PROBLEM DESCRIPTION
Exactly the lines from the one containing "Футболки (65, 241)" through the end of the entries, both ends included, are to be output.

DATA SECTION: Begin

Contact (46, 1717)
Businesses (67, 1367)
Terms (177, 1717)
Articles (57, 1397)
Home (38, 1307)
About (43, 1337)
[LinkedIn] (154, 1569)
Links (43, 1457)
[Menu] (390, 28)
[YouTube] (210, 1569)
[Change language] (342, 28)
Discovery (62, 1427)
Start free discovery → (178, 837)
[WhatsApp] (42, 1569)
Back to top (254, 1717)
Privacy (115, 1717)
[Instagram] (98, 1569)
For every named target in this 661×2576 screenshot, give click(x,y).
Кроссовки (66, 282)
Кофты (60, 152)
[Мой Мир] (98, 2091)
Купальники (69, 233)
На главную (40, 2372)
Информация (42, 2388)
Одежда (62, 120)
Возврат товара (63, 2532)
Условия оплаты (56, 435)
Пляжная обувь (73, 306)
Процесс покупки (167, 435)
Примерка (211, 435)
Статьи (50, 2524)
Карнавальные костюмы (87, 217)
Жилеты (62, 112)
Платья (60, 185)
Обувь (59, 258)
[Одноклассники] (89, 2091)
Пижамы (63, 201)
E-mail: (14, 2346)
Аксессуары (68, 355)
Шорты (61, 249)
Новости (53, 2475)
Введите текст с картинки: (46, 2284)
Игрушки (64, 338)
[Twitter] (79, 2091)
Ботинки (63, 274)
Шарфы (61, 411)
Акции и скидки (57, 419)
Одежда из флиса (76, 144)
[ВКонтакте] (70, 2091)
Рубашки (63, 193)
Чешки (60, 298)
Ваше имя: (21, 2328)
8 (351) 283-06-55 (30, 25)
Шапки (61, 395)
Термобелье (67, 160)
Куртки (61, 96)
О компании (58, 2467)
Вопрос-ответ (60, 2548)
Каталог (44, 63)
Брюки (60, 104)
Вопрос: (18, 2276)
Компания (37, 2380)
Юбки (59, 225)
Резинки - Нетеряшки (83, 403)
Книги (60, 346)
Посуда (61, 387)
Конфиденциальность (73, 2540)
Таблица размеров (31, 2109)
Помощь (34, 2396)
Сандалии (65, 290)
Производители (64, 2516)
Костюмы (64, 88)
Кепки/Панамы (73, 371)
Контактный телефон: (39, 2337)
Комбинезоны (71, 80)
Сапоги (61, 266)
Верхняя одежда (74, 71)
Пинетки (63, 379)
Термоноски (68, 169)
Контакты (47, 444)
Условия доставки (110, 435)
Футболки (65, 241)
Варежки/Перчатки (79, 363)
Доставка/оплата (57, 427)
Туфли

DATA SECTION: End

TASK RESULT
Футболки (65, 241)
Варежки/Перчатки (79, 363)
Доставка/оплата (57, 427)
Туфли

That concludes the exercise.